I've had diabetes for over 16 years now and there were times I would hear things about diabetes that were just completely false. I'm sure this is the case for a lot of diabetics as well. Below are some of the myths that seem to come up quite often.
The first thing that comes to people's minds when they first meet a diabetic is probably how it sucks to not be able to eat chocolate or ice cream. While sugar does seem to be the enemy, it's completely ok for diabetics to eat sweets as long as they're watching their blood glucose levels.

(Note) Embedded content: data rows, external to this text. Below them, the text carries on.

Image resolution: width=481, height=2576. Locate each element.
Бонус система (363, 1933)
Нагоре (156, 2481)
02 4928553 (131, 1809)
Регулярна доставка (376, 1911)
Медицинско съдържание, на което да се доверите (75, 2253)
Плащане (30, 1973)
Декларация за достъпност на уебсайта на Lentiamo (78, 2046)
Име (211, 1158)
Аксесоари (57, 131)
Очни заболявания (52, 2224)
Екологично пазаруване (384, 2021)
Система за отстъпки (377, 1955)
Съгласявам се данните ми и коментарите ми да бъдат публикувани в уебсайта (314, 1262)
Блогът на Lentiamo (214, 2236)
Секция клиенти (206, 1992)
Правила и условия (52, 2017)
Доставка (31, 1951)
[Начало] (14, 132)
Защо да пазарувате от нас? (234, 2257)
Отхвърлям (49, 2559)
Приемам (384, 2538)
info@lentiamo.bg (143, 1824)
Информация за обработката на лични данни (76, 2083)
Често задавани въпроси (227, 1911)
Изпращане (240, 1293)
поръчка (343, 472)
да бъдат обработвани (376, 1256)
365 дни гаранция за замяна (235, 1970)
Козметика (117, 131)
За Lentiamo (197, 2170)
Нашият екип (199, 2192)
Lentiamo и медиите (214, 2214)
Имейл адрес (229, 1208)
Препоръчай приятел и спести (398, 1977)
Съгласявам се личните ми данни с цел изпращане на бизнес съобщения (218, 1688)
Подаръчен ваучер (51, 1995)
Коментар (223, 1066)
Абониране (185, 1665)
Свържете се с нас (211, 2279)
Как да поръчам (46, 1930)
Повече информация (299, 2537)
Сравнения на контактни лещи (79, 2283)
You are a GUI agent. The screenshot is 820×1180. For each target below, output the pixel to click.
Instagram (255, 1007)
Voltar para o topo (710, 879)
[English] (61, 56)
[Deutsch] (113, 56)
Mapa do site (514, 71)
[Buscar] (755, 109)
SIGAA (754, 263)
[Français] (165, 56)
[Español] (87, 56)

For diabetics like me who take insulin, for example, we can make adjustments to the amount of insulin we take to account for the extra glucose. They key thing is being able to control our blood sugar levels and we can pretty much eat anything non-diabetics can eat without the risk of any complications.
Diabetes occurs when a person's pancreas is not producing enough insulin, not producing any insulin at all, or the body is just not responding properly to the insulin produced.
You can't catch it from making contact with people with diabetes or even through blood transfusion.
I actually thought this was the case as well when I was younger, until I developed the disease myself when I was 13.
It's true that a lot of people who are diagnosed with Type 2 diabetes tend to be older, usually over 40, but you can develop diabetes (Type 1 or Type 2) at any age.
There was a point that Type 1 diabetes (usually insulin dependent) was referred to as 'juvenile diabetes' as it was pretty rare and only seemed to occur in children and young adults. But it is now known that you can get either type at any age.
This is probably the most common myth you hear. While it's true that being overweight, which could have been caused by eating too much sugary food, can increase the risk of developing Type 2 diabetes, there hasn't been any evidence found that directly links the amount of sugar a person eats and that person developing diabetes.
For Type 1 diabetes, there have been cases where even babies have developed the disease so it's very unlikely that it's due to eating too much sugar. While there appears to be some evidence that Type 1 is hereditary, no one really knows for sure what causes it.
While this may have been true 100 years ago before the discovery and use of insulin, most people with diabetes nowadays can have a very normal life.
Sure, you may need to take insulin shots or wear an insulin pump for the rest of your life, but it's really not that bad. It's just another routine to get used to like brushing your teeth. I take insulin shots and test my blood sugar 3-4 times a day and it takes less than a minute to do each time.
Managing diabetes is getting better thanks to advancement in technology and medicine. I'm quite optimistic that a cure will be found within the next 20 years, but even if it doesn't happen I'm not too worried.